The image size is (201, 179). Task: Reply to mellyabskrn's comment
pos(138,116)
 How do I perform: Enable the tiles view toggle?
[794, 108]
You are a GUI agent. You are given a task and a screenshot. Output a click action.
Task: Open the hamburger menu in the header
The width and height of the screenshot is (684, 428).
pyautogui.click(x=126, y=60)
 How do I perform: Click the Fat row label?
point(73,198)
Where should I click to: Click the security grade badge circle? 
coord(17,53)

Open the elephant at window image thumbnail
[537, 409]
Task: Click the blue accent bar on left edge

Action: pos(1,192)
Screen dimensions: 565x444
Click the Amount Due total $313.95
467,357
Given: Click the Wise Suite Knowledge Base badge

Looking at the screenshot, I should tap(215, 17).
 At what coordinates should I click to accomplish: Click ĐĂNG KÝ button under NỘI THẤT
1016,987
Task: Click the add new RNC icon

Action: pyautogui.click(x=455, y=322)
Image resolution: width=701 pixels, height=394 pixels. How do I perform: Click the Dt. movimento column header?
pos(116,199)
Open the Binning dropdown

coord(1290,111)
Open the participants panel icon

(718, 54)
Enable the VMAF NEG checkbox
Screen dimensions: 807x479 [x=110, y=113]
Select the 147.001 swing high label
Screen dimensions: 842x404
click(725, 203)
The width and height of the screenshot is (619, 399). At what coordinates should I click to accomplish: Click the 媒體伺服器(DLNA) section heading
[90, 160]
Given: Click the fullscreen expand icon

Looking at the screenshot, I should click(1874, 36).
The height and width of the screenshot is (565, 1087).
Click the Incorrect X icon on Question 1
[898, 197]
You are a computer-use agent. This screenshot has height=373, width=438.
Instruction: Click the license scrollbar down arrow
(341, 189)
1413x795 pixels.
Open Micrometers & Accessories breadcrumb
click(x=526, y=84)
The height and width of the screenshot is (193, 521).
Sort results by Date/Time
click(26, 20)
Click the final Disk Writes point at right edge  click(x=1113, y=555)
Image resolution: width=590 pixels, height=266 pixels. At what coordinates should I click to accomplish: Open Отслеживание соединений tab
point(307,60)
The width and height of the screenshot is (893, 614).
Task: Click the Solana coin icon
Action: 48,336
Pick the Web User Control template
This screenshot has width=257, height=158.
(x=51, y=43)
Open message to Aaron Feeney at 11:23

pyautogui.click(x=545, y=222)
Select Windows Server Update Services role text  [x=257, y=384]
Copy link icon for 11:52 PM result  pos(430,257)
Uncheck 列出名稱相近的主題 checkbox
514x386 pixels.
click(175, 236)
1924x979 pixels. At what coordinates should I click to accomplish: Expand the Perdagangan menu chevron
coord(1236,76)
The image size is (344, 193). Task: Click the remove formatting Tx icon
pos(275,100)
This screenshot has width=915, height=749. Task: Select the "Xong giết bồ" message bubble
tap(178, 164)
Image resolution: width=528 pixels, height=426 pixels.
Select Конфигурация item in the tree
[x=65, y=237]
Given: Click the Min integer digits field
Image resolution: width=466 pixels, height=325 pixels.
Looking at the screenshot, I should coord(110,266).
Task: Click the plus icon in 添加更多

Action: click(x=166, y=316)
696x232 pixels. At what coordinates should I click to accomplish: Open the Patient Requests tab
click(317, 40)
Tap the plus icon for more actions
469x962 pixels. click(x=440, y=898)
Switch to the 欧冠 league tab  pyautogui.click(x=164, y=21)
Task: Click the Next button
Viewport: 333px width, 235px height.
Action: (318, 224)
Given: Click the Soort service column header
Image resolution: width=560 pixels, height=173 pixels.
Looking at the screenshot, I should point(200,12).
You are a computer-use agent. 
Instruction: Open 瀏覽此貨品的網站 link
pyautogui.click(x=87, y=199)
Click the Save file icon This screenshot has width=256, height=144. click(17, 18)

== EXERCISE ==
Please state how many lines in the entries include the string "agent", giving no more than the number.

== REPLY ==
3